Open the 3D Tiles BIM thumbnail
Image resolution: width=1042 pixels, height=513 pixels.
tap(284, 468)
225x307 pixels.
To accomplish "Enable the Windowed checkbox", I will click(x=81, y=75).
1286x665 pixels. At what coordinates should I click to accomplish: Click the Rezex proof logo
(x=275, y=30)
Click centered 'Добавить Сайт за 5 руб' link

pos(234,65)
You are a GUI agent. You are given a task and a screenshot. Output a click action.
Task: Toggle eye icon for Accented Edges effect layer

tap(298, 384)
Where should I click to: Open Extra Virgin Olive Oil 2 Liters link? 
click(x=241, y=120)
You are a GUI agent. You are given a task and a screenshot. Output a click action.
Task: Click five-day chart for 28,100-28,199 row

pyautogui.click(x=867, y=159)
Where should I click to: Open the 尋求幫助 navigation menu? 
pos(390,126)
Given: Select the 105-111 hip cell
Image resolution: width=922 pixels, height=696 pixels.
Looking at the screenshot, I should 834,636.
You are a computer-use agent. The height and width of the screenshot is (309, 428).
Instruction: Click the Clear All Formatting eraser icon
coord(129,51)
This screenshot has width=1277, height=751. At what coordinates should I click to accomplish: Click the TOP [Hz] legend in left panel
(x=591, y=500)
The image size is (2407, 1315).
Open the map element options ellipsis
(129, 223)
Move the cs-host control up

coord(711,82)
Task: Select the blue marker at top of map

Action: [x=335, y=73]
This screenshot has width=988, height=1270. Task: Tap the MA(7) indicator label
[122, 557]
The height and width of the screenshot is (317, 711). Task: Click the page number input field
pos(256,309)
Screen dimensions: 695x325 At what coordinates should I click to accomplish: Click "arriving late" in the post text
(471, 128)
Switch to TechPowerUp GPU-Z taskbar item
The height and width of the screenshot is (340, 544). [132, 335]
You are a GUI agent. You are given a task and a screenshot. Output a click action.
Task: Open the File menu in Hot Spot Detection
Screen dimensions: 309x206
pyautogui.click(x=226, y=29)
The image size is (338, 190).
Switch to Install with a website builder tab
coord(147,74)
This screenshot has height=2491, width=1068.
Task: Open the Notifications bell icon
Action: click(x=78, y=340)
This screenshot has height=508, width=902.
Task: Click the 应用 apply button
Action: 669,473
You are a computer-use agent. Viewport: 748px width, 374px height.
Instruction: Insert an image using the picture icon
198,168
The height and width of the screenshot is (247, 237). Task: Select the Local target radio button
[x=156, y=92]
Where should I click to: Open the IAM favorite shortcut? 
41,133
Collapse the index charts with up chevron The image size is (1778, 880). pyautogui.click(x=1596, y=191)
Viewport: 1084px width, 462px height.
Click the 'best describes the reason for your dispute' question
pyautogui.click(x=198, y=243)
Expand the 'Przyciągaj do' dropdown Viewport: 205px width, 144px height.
◆ ◆ ◆ ◆ ◆
Opis zadania ▸ Przepisz w całości wiersze materiału, zaczynając od tego, który zawiera "Task: Select the blue marker at top of map", i kończąc na tym, który zawiera "pos(256,309)". Każdą współrzędną w odpowiedziach przesuń, dodając do niej 69.

Pełna odpowiedź ▸
Task: Select the blue marker at top of map

Action: [x=404, y=142]
This screenshot has width=988, height=1270. Task: Tap the MA(7) indicator label
[191, 626]
The height and width of the screenshot is (317, 711). Task: Click the page number input field
pos(325,378)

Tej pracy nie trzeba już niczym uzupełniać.